Nació en Cantabria en 1951, cuando la posguerra daba sus últimos coletazos, e ironías de la vida, su padre fue aviador en el bando sublevado, pasándose más adelante a la aviación civil. Alfredo optó por la química, llegando a impartir clase en la Universidad Complutense de Madrid. Obtuvo también buenos resultados practicando atletismo, y si bien su figura actual no es la de un deportista (el paso del tiempo todo lo borra), pocos superaban sus marcas entonces. Pero todo esto no tendría hoy ninguna relevancia si no fuese por su afiliación, en 1974, a un partido que entonces corría tanto cómo él para ponerse en forma tras 35 años de inactividad, el mismo que convertiría a Alfredo en una figura pública con poder en el devenir del estado español. Fue el año del famoso Congreso de Suresnes, cuando tras la caída de la dictadura salazarista en Portugal durante la Revolución de los Claveles, y dado la delicada salud de Franco, el PSOE vió una oportunidad única para tomar el tren de la socialdemocracia. Se desprendió de la vieja guardia, representada por Rodolfo Llopis, y un joven Felipe González asumió la dirección del partido, al que llevaría en 1979 a abandonar las tesis marxistas, y 3 años más tarde, en 1982, a ganar unas elecciones generales con el récord de votos y unos postulados similares a las demás fuerzas socialdemócratas de Europa.

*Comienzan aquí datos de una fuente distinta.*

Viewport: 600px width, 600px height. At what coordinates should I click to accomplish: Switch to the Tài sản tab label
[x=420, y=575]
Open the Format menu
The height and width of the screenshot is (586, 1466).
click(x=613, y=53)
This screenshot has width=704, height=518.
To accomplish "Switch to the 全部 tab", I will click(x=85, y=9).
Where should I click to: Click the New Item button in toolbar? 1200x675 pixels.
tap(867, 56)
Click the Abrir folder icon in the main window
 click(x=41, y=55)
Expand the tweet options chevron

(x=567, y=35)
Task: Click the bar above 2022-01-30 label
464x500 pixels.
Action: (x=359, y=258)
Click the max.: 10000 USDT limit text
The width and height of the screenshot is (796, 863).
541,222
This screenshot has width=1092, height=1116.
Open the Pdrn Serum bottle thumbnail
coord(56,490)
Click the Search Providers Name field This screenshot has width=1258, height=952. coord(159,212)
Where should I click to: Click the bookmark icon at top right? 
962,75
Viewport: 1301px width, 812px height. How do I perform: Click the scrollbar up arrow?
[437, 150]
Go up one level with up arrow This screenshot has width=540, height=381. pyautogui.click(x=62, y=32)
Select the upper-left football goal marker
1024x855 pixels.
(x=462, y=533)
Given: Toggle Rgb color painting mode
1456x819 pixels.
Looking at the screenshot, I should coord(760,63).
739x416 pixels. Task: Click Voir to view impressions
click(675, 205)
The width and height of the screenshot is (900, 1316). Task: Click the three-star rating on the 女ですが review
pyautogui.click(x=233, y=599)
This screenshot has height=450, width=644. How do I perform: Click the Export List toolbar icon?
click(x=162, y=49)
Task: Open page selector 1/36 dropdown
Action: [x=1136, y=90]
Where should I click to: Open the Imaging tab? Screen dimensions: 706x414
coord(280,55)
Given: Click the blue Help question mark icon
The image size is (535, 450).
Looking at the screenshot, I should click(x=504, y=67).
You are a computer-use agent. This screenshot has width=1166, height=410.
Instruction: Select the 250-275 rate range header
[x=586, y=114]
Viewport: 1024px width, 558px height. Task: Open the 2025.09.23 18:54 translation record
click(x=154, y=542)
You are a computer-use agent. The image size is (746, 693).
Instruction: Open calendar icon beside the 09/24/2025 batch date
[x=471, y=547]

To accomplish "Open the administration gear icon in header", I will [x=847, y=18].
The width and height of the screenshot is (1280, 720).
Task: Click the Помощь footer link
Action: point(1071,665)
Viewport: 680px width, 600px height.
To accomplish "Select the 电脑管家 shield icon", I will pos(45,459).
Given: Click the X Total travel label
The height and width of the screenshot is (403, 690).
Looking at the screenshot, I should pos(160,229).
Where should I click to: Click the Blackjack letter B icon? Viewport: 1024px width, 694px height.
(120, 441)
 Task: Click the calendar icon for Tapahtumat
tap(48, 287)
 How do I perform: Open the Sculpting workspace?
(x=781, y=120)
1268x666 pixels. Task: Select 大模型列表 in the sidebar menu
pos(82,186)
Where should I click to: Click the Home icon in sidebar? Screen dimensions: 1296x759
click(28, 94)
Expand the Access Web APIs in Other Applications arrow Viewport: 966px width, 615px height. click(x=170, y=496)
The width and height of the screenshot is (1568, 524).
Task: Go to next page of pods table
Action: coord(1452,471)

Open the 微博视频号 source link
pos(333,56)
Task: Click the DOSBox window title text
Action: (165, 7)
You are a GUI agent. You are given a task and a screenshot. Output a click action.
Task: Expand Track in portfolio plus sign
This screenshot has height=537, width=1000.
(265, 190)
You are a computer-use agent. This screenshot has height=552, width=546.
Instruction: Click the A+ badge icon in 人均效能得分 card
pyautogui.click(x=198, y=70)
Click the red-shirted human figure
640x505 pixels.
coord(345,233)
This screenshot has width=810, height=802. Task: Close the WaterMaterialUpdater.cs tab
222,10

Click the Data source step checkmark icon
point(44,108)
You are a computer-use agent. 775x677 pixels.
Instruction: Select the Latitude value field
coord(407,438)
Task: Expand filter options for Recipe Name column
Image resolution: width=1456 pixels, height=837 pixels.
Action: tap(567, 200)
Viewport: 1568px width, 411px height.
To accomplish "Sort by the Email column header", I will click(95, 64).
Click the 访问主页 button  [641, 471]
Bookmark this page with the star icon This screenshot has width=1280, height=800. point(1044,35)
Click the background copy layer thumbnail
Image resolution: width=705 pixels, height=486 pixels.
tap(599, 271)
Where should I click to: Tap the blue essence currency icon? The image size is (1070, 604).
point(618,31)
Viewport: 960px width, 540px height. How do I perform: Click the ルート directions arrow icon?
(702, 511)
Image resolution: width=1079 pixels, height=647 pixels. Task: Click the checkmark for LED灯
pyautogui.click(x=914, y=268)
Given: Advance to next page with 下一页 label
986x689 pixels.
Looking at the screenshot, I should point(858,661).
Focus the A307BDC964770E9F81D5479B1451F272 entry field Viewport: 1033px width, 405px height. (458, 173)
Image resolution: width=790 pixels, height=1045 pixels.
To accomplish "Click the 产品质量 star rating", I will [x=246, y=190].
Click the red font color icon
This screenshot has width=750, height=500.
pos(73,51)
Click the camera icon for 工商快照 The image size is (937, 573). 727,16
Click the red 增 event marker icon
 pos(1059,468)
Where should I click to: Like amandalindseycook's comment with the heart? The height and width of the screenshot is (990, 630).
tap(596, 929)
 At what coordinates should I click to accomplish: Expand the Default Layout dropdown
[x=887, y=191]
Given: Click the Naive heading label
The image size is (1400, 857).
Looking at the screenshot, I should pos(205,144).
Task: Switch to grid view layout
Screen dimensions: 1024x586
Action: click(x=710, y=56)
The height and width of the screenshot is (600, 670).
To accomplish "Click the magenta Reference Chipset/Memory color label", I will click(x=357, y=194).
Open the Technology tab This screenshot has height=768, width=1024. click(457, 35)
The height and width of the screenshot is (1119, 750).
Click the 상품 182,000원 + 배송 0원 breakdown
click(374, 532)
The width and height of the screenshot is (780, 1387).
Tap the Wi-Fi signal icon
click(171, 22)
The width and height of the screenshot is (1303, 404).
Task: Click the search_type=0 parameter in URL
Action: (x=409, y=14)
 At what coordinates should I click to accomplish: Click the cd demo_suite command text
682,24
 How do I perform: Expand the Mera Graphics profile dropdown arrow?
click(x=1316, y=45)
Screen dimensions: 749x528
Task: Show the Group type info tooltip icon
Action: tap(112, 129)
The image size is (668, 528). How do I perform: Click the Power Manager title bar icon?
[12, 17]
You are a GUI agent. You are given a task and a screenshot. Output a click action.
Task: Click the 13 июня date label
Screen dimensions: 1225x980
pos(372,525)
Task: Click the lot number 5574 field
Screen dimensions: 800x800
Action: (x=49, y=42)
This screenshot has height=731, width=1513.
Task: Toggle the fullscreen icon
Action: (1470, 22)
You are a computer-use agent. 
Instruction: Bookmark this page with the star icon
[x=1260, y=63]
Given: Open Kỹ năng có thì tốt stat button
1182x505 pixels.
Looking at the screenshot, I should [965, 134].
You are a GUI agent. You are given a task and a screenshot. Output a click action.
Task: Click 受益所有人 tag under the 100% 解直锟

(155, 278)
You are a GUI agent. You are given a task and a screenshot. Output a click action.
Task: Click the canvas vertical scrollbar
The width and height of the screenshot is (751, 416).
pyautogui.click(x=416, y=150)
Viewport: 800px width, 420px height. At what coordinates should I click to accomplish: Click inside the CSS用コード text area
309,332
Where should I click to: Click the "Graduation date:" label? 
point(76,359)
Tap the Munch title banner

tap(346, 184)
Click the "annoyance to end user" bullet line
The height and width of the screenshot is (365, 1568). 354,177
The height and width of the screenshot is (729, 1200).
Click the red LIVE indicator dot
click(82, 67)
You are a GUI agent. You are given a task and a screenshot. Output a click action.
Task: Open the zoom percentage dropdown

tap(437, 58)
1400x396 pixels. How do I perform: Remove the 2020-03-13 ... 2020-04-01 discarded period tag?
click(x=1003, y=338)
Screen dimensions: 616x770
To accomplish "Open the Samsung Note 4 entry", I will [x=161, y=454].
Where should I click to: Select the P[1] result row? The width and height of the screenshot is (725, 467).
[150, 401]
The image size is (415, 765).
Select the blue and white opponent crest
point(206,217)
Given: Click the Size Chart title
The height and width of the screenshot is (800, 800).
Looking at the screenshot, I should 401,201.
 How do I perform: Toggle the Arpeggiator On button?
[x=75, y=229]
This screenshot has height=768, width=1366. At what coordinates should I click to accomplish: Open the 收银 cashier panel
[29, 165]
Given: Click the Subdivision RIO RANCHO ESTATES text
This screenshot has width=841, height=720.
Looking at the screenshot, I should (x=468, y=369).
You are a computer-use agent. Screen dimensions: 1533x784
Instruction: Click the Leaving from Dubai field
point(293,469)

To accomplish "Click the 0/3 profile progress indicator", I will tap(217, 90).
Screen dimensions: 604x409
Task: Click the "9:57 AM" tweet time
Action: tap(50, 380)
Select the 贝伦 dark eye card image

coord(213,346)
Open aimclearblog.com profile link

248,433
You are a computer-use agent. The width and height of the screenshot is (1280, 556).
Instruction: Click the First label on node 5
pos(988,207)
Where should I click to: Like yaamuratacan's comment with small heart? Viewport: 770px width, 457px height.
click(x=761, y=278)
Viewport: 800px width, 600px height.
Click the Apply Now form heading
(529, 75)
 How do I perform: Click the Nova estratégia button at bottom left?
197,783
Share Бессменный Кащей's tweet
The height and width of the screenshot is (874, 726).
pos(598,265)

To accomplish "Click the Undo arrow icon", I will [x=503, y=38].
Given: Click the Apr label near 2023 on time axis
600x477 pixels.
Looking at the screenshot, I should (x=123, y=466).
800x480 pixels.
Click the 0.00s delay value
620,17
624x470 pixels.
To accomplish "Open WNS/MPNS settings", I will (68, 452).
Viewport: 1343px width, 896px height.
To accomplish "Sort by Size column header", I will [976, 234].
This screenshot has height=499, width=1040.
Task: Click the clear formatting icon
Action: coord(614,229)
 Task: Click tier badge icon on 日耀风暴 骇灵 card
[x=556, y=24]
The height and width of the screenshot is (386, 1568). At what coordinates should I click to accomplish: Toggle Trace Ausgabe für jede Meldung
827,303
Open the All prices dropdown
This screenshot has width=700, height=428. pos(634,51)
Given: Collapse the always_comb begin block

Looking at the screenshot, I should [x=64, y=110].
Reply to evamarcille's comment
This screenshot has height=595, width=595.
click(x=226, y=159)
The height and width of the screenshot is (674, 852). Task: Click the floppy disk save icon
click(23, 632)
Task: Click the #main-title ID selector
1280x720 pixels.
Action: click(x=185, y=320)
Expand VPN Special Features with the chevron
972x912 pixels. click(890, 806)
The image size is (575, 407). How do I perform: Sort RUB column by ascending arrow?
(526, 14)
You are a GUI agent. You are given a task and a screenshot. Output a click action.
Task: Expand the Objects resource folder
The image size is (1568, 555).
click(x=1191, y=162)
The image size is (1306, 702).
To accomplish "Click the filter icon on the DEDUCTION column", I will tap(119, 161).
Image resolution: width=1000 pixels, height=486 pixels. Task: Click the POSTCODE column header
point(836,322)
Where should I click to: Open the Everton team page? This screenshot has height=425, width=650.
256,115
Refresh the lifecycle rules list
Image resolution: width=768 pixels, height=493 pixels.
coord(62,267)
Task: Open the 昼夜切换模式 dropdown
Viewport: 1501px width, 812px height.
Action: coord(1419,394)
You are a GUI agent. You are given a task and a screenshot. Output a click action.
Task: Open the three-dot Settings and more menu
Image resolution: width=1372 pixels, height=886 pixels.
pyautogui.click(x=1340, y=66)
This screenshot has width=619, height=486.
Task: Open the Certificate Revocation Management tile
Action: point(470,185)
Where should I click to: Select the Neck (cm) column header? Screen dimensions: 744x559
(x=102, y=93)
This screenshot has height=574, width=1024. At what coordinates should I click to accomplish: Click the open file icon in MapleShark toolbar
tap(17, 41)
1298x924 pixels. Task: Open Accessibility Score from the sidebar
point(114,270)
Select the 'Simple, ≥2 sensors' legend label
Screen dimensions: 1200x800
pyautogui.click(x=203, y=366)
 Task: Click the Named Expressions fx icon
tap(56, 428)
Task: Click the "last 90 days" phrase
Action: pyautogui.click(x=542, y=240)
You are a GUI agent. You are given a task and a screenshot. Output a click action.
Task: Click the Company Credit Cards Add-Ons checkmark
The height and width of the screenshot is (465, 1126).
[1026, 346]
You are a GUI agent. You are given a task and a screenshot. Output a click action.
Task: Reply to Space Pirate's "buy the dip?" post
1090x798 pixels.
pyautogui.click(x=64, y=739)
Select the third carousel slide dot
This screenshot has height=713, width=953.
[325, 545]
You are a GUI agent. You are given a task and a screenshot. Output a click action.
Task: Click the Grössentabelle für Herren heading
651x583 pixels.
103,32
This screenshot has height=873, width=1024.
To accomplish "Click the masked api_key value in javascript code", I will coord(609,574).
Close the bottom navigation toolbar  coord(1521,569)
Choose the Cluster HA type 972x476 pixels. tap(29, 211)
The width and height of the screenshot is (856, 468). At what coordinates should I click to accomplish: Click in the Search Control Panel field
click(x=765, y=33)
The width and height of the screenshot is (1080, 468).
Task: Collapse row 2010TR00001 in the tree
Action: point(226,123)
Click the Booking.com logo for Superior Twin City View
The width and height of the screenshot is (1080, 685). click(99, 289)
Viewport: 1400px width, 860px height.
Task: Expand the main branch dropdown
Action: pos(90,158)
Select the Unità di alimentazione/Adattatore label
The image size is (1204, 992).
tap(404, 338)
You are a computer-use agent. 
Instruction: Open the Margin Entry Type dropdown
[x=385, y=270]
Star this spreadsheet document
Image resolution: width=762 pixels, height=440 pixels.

El PSOE había conseguido pasar de la nada al todo, y un todavía joven Alfredo ocupó diversos puestos en el gobierno, llegando a ministro en 1992 y a portavoz del gobierno un año más tarde al iniciarse una nueva legislatura. Desde ese puesto tuvo que lidiar con los escándalos de corrupción en el Partido Socialista que acabarían con el gobierno en 1996, resultando elegido Jose María Aznar. Volverían los socialistas al poder 8 años mas tarde, ya sin el aura reformista de Felipe pero con las maneras conciliadoras de Zapatero y Rubalcaba (lo que se dio en llamar talante) frente a la soberbia de Aznar. Como Ministro del Interior, Alfredo se colgó algunas medallas, la más brillante la de lograr el fin de la actividad armada en Euskal Herria, un trofeo en juego desde la restauración democrática en España. Pero pesaron mas los estrepitosos fracasos de su partido durante la crisis económica actual (reforma constitucional incluida), que quitó al PSOE su máscara, ya algo ajada, de partido con vocación social, y cuando hubo de ponerse al frente por fin, recogiendo el testigo del liderazgo en el partido, apenas quedaba un manojo de políticos deslegitimados para gobernar y una masa de votantes que les reclamaban explicaciones. Una mala llegada después de una carrera tan larga, pero todavía puede desempeñar algún papel en el desmorone de la democracia española. De momento, nadie pide su dimisión, no interesa… por lo menos entre sus rivales.